- **EXERCISE**: Find each line in the items below that contains the word "resolution" and copy those lines.

- **Entries for locating words and elements**:
- - -
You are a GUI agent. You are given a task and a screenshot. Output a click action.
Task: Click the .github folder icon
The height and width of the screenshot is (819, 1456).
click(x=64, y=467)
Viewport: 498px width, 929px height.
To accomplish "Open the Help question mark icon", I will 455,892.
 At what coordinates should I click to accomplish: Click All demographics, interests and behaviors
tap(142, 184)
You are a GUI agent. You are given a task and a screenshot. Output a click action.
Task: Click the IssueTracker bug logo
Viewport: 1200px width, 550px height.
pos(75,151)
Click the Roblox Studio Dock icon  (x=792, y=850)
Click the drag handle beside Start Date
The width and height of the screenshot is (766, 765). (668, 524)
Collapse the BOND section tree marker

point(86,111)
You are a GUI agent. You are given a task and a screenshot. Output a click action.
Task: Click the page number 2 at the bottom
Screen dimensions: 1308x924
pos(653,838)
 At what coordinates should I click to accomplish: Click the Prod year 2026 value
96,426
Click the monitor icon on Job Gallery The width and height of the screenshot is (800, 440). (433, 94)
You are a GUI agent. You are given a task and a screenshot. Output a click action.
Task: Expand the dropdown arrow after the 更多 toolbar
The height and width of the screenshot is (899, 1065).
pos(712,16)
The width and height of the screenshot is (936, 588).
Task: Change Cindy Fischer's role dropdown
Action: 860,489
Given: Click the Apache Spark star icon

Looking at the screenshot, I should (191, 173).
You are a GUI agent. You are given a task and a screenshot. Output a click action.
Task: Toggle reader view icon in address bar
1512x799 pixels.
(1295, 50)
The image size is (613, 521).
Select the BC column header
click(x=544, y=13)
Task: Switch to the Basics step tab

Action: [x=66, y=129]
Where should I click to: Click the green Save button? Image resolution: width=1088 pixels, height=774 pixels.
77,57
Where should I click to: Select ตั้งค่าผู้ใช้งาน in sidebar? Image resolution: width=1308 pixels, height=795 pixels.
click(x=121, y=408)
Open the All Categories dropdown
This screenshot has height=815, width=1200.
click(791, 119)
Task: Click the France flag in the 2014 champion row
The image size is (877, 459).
- - -
- **FULL SOLUTION**:
Where should I click to: Click the green Save button? Image resolution: width=1088 pixels, height=774 pixels.
Where should I click to: Select ตั้งค่าผู้ใช้งาน in sidebar? Image resolution: width=1308 pixels, height=795 pixels.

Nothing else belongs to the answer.